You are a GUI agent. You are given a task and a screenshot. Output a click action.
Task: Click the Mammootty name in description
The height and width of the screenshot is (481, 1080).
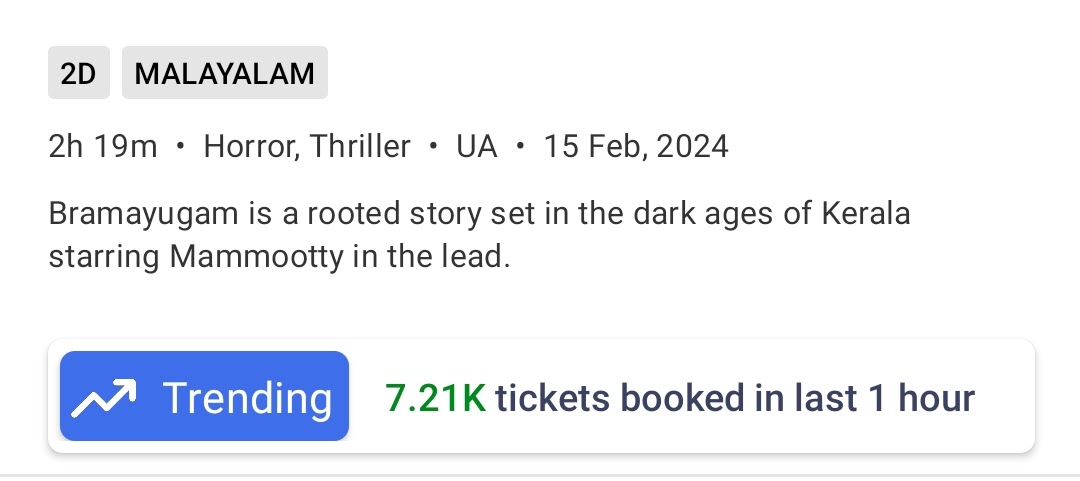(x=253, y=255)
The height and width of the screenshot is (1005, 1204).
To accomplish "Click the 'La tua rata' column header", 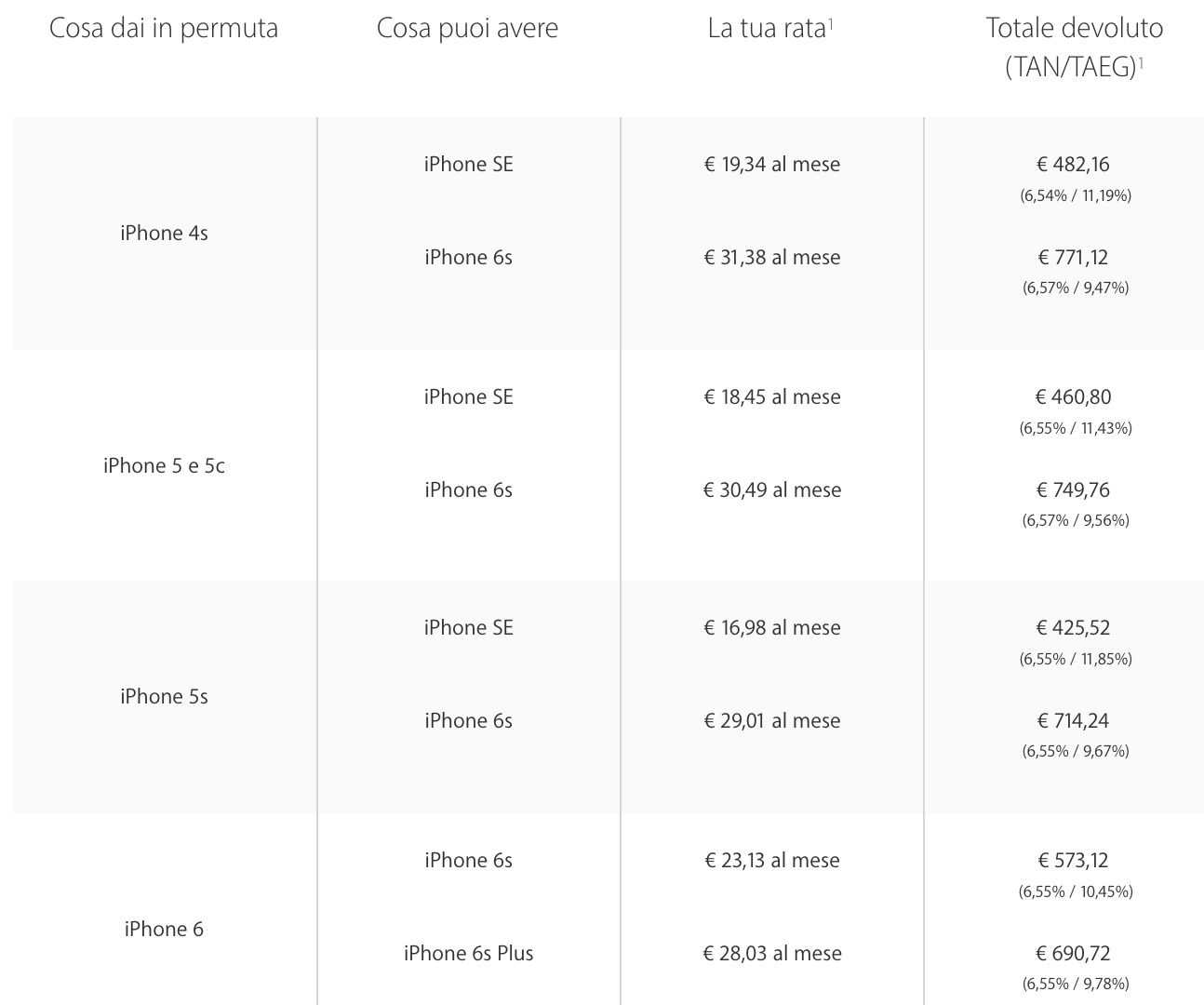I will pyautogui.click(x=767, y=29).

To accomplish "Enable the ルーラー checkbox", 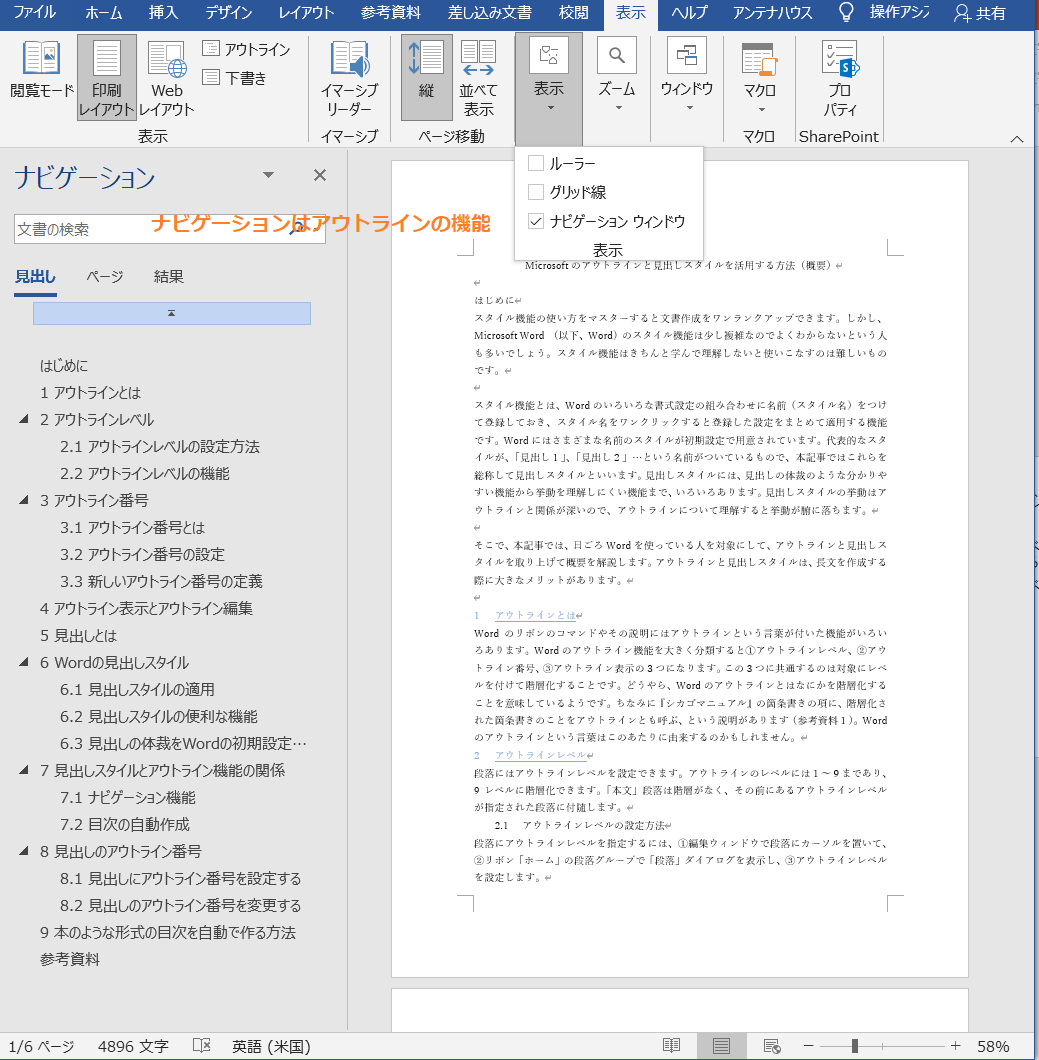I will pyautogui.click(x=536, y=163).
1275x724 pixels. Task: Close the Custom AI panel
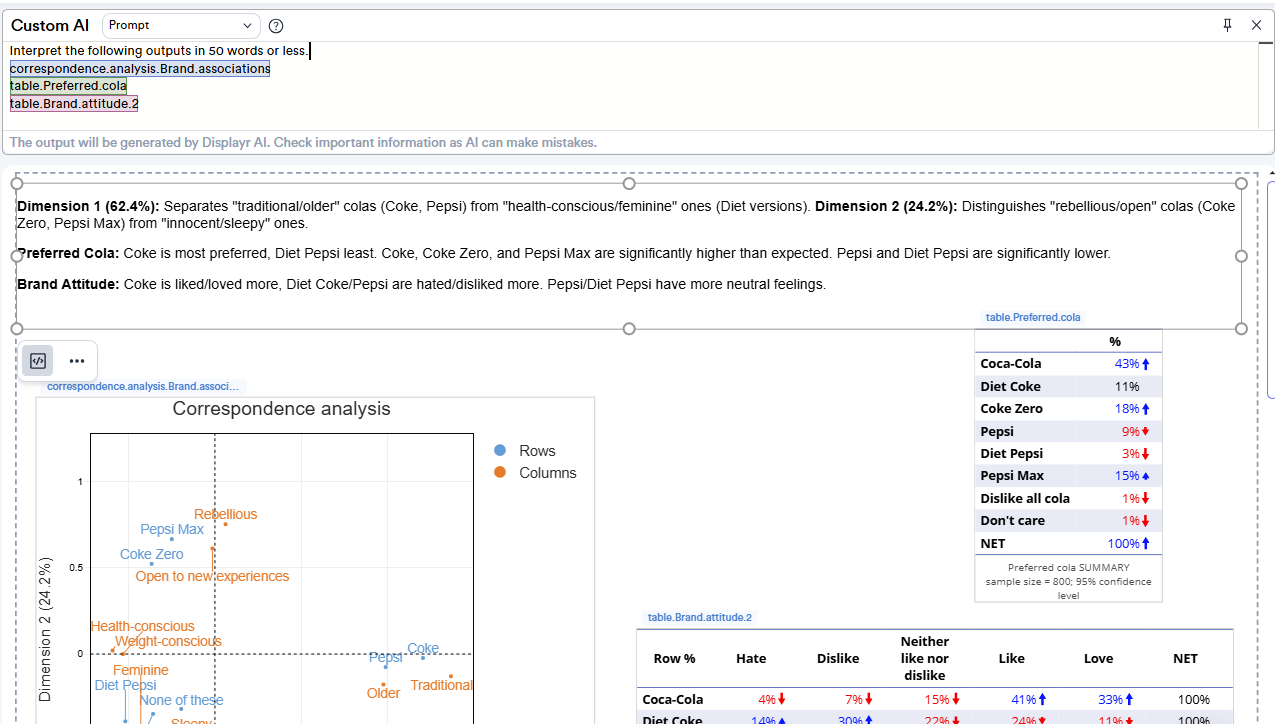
# # # #
Can the lines from the start of the records through the line with "The height and width of the screenshot is (1005, 1204)." be given again exactly, with the pictures left out?

- RESULT FOR THIS TASK
You are a GUI agent. You are given a task and a screenshot. Output a click action.
Task: Click the Mammootty name in description
The height and width of the screenshot is (481, 1080).
(x=253, y=255)
The height and width of the screenshot is (1005, 1204).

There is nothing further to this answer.